One commenter on ChrisLBecker.com writes:
“Inflation is always and everywhere a monetary phenomenon” – Milton Friedman.
Anyone who has been near a first-year economics course must have heard this famous quip. Many people beyond that as well. Honestly, the continued Austrian sense of exceptionalism on this issue is pretty bewildering to me.
In other words: “why do we harp on about monetary matters and price inflation? Everyone knows money printing causes price inflation, no great insights here, move on.”
Well, of course, this commenter is more than welcome to stop reading our blog if it is so boring, obvious and unexceptional.
But ask 999 out of 1000 Zimbabweans why they suffered a hyperinflation and they’ll tell you it was because of food shortages! Food shortages there were (especially after Bob and Co. started price fixing and the farms ceased to produce much), but (most) economists know that, facing a foreign currency crisis due to decimated production, Gideon Gono printed money until confidence in the medium of exchange was shot to pieces and the whole thing blew up. Instead of trying to buy foreign currency with real production (exports) Zim decided to buy it by printing moola. Didn’t work out so well, and destructive inflation was the result. Monetary corruption. Flagrant debasement.
Our blog is for ordinary people out there, many of whom don’t know why inflation occurs. That printed money causes inflation IS NOT common knowledge. Hopefully it will become common knowledge. Some may find it unexceptional information, but there was a time in their life when they didn’t know it, and there’s lot’s of people who don’t know it and need to know it. The sooner they know it, the sooner they can start to shield themselves using more intelligent and informed wealth-protection strategies.
So it is worth telling people about since inflation is, after all, theft. I suggest people should know they are being stolen from by the government and its central banking, fractional banking system.
On monetary theory, Milton Friedman was a late-comer who never fully developed a coherent monetary theory, notwithstanding the fact that he wrote a history of US money and banking. 100 years before Friedman’s now famous quote, the Austrians were breaking ground in monetary theory, illuminating issues previously un-illuminated.

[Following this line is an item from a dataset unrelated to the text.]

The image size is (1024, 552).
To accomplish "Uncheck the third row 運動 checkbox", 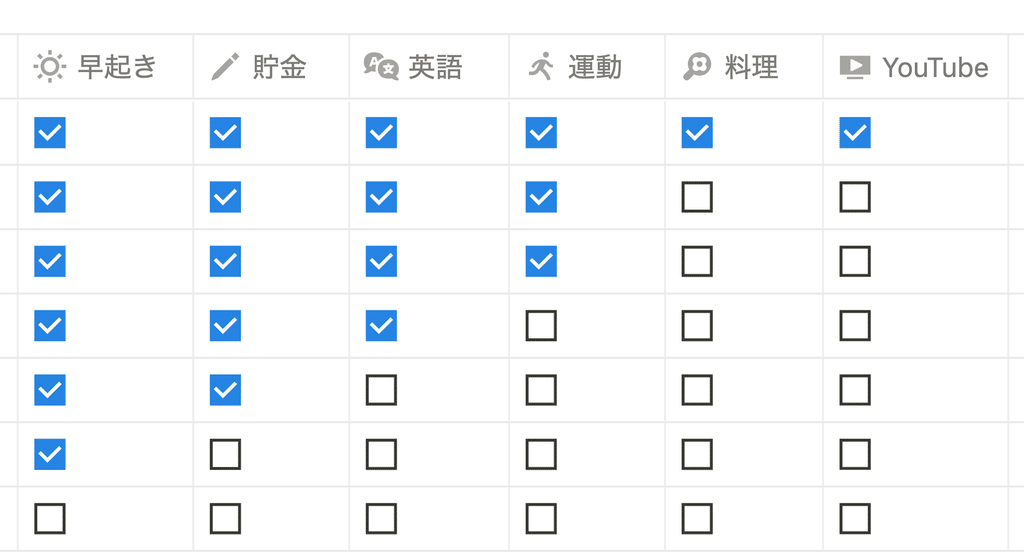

Mises’ Theory of Money and Credit was massively ground-breaking. It was exceptional. Friedman of course was mostly, as far as economic theory was concerned, unexceptional.
As far as modern, applied economics is concerned, most economic practitioners ignore money supply issues when discussing inflation, or at least discuss money only as a secondary consideration. Read most analyst’s reports on CPI inflation and monetary considerations are usually lacking.
I engaged with a central bank official who refused to admit that rising money supply causes rising prices.
Meanwhile, most economists think inflation is a good thing, or at least not harmful. Some think it is necessary for economic development. Austrians point out that it is indeed very harmful. Since money printing causes price inflation, and since price inflation is harmful, the Austrians go to great lengths to inform people of this relationship, so that people will come to know the source of the problem and so that civic institutions and public opinion can be directed towards ending the fractional fiat money system.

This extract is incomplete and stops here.